Thoughts for marketers:

Plan: Ed Miliband was rushed to market.His win was probably a surprise to him as well as his team, and because his background PR was so ill-prepared he has been on the back foot since. The supportive emotional groundwork behind his claim to be adopted and loved by the grass roots was not carried out.

Package: However, even in the time available, his physical presence should have been beefed up: Susan Boyle proves everything is possible.

Understand the continuum and his place in it: Whilst his past credentials were undramatic, Miliband's fix on "the future" is equally weak. Without a strong, tribally emotional message to follow him into the promised land - together with some immediate evidence of progress or some overt act of bravery - his message, such as it is, will fail. Like any brand , he needed to position himself strongly in the continuum of the market (past, present and future) to answer the question: Why me? Why now?
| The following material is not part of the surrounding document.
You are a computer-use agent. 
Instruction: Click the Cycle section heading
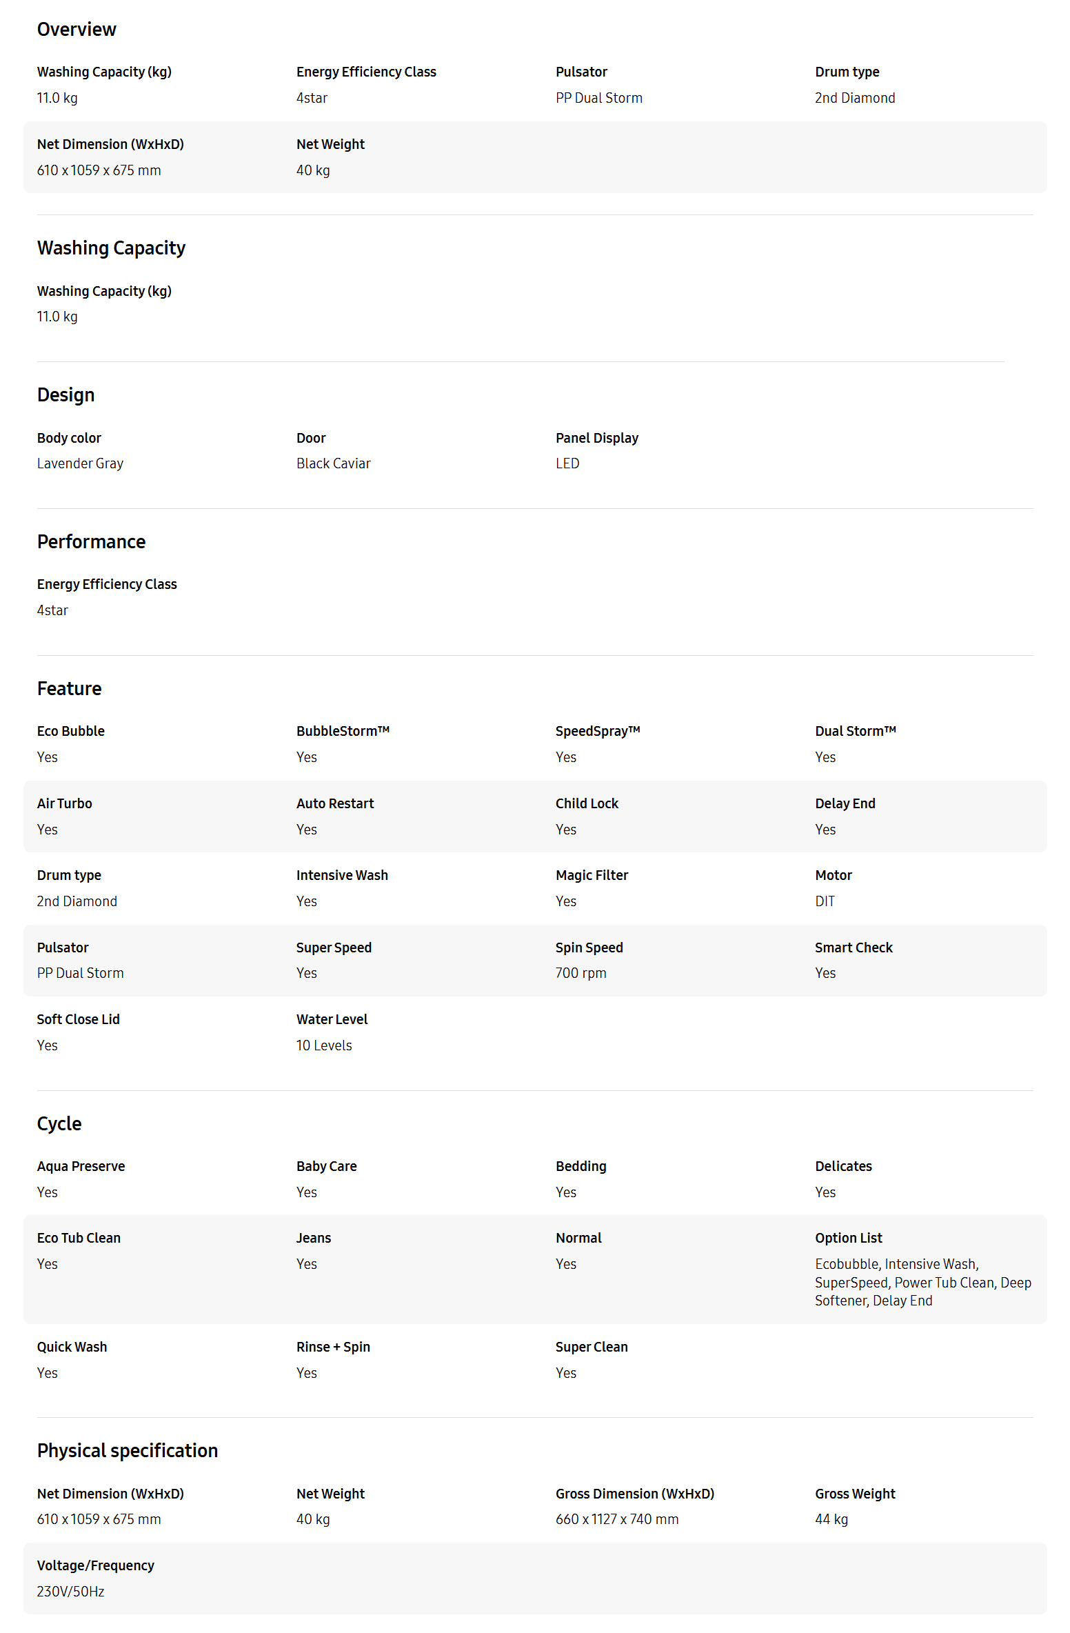point(59,1124)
Employ "Match and Move": Miliband does not connect because the signals he gives out do not match the picture of what the party (or the electorate as a whole) have in their hearts as a Labour leader. Because there is no match there is no possibility of a move. See http://www.cambridgecomms.com/

Cut, run and regroup: I worked with a major brand of shampoo once that failed in the UK after about 2 months following a negative PR campaign against it: it was a terminal case and should have been withdrawn at the time, but it continued to be promoted for some 7 years at very large cost until it eventually died a death. Labour will  compound their error if they keep faith with Miliband, they should act decisively now, before it is too late.

Change the team: The Labour party grandees that presided over the election, together with the PR advisors behind EM should look to themselves.They gifted the Tories.